## Your goal
Include in the output exactly the lines from the opening of the data through the line containing "Given: Click the page vertical scrollbar", and nothing more.

>>>>

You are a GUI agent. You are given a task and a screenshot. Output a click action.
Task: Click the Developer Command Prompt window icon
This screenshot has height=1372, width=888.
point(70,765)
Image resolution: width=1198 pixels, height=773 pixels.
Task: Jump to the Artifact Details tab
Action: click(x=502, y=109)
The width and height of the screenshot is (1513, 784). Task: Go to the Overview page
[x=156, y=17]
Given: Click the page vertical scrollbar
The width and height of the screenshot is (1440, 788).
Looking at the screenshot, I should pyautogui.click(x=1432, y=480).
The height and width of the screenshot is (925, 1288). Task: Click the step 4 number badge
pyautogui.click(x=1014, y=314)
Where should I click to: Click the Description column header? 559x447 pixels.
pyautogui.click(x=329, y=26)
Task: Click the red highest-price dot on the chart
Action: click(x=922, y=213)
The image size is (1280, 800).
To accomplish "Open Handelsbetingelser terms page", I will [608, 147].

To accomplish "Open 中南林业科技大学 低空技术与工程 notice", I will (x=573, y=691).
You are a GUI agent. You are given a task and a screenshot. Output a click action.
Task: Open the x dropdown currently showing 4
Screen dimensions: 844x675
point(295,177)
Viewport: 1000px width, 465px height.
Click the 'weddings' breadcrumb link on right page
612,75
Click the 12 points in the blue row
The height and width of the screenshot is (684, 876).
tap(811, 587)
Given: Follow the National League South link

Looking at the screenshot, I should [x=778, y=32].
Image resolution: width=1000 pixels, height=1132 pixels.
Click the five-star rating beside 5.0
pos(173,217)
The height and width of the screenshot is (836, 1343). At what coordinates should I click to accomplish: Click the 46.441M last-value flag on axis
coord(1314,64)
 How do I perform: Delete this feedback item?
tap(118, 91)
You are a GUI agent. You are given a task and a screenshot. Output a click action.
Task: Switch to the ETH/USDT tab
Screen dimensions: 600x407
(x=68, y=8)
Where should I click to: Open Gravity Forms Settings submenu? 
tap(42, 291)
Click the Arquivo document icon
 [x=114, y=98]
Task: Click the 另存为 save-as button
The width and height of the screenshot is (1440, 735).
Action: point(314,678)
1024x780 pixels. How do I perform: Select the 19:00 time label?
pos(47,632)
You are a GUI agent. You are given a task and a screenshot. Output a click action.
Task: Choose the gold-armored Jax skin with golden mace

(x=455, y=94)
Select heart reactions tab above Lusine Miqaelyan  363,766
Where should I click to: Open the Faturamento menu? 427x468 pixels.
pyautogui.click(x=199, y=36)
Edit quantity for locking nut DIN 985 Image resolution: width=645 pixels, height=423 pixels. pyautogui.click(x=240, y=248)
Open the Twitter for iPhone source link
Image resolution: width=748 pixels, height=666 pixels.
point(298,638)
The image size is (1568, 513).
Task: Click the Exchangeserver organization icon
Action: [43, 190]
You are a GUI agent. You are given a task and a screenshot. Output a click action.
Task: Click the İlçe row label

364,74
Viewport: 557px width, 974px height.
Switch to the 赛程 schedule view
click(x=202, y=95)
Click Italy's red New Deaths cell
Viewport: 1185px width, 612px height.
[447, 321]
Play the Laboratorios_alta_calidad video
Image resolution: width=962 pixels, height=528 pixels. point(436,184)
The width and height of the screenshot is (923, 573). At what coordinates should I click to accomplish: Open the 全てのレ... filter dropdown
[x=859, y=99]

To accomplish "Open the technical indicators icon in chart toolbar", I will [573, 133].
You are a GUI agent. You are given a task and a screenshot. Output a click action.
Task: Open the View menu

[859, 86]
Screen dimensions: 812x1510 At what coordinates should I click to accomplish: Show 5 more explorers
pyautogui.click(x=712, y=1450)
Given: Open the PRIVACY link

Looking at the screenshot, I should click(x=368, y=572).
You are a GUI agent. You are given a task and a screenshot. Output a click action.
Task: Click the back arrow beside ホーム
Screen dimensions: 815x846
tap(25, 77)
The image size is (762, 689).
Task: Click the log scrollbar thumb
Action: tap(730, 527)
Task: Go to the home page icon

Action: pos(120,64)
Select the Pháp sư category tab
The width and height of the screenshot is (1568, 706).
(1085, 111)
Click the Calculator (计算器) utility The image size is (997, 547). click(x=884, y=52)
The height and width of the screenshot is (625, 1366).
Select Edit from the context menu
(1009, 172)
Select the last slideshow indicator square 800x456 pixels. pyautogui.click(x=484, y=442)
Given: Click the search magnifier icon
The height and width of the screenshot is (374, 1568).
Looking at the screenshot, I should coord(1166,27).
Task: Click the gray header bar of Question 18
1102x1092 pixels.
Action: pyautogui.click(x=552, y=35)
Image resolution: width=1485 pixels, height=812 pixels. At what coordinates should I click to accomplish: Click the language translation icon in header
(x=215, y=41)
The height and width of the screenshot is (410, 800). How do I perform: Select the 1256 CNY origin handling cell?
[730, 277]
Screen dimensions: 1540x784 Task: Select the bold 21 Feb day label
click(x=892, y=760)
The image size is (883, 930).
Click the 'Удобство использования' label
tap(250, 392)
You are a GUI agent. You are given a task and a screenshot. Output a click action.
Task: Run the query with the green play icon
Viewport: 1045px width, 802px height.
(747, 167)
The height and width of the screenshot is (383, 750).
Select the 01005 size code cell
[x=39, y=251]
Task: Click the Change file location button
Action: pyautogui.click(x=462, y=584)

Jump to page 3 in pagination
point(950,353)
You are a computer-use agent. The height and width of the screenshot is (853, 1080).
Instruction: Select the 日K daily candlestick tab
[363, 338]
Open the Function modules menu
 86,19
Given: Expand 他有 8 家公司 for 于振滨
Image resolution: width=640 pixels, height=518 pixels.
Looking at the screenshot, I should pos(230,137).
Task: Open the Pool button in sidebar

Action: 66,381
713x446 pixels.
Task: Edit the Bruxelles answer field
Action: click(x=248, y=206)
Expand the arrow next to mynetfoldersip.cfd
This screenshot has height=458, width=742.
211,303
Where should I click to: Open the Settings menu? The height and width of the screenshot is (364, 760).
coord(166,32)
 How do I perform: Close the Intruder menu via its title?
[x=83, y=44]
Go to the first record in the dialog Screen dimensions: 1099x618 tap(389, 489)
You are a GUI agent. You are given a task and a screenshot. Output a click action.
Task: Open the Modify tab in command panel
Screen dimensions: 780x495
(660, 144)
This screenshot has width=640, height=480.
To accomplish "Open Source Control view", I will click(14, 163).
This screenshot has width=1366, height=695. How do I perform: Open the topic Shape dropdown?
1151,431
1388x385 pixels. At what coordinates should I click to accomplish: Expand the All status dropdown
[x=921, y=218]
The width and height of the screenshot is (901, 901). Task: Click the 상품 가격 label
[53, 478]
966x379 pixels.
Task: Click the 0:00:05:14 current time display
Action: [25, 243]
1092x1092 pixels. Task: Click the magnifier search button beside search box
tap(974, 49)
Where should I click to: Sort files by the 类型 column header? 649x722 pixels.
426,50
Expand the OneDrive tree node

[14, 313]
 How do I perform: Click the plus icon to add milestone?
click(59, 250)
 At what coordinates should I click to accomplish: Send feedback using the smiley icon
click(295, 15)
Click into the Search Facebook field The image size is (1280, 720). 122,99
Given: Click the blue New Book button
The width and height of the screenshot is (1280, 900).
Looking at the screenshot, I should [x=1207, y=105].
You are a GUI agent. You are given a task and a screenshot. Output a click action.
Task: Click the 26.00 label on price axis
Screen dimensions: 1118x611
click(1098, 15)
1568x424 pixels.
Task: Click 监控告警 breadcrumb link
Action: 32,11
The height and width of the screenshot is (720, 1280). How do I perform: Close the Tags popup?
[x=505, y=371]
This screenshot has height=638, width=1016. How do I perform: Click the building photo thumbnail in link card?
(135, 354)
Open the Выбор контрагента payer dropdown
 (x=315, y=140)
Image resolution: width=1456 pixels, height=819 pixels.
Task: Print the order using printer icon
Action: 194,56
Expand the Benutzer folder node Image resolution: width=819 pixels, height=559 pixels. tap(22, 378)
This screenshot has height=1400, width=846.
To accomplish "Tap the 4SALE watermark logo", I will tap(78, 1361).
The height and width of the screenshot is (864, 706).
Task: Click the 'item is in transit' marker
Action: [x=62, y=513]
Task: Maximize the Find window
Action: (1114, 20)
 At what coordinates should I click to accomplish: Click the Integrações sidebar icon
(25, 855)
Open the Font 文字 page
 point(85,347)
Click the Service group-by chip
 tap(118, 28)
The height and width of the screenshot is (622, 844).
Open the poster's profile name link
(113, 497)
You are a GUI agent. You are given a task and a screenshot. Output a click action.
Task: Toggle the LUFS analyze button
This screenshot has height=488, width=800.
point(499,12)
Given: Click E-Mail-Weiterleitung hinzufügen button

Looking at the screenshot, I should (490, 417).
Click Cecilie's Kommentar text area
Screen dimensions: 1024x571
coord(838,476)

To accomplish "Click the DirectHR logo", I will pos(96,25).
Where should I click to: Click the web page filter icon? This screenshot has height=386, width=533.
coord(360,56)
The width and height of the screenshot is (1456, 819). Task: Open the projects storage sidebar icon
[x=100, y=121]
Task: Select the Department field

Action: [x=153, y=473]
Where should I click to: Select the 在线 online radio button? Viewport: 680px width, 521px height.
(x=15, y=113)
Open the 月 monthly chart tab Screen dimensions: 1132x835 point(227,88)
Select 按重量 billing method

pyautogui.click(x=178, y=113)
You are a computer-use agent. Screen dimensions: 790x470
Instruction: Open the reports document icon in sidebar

<<<<

## Reply
You are a GUI agent. You are given a task and a screenshot. Output a click action.
Task: Click the Developer Command Prompt window icon
This screenshot has height=1372, width=888.
point(70,765)
Image resolution: width=1198 pixels, height=773 pixels.
Task: Jump to the Artifact Details tab
Action: click(x=502, y=109)
The width and height of the screenshot is (1513, 784). Task: Go to the Overview page
[x=156, y=17]
Given: Click the page vertical scrollbar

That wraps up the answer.